Il y a ceux qui sont venus par hasard, touristes sur les traces de Cézanne et Braque. Ou ceux encore qui profitent des derniers beaux jours d’été pour déguster quelques panisses sur le front de mer. Ils sont rentrés par hasard, attirés par ces portraits grand format que Vincent Sarazin brosse de Tignous, tombé sous les balles de ces sinistres caricatures que sont les islamistes et en règle générale tous les obscurantistes dont nous avons, dans ces quartiers Nord, quelques beaux spécimens bien vivants.

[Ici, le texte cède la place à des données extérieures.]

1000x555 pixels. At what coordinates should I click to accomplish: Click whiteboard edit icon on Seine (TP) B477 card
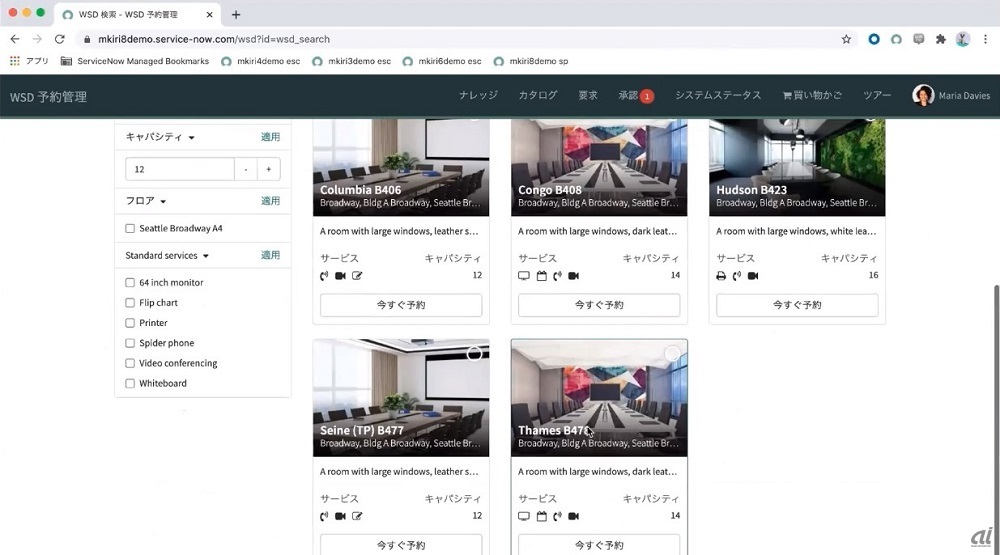pyautogui.click(x=357, y=516)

Touristes ou pas, ce quatrième festival international du dessin de presse, de la caricature et de la satire aura attiré beaucoup de monde. Est-ce l’esprit Charlie qui plane encore sur l’Estaque ? « Oui », assure Isabelle qui a joint l’utile à l’agréable. « J’ai collé mes enfants à l’atelier de dessin, là je suis sûre qu’ils ne vont pas broncher, tandis que je pourrai m’assurer que la révolte, même grinçante, n’est pas une idée tombée dans les oubliettes. »
Isabelle sera bien vite convaincue qu’aucune menace, aucune arme ne pourront empêcher de rire ensemble et de vivre ensemble, souhait profond de Fathy Bourayou, initiateur de cette manifestation, et de tous les organisateurs d’un festival où les jeunes des quartiers ont toute leur place. Et ils sont bien là, Ali et Zohra, Sergio et Mercedès, ces voisins de toujours, qui ont grandi au pied du même immeuble, vécu les mêmes galères. « Je dis pas qu’on est toujours d’accord, souffle Mercedès, mais au moins on discute de ce qui peut choquer l’un ou l’autre d’entre nous. Et au bout du compte, on finit toujours par en rigoler. »
En guest star, Liza Donnely, du New Yorker cartoonist, expose des dessins d’une grande finesse où la situation des femmes dans les pays du Moyen Orient est omniprésente. Des dessins qui font curieusement écho à ce que vivent nombre de nos sœurs dans ces pays que nous disons développés. Algériens, Tunisiens et Marocains ont aussi répondu à l’invitation de Fathy. Ainsi que des Argentins, des Syriens ou des Russes.
Allez, un petit coup de griffe aux dessinateurs français qui ne se sont pas saisis, à quelques exceptions près, de l’actualité de ce pays et notamment de la montée du Front national. Cela aurait sûrement fait rigoler Ali et Mercedès, Zohra et Sergio.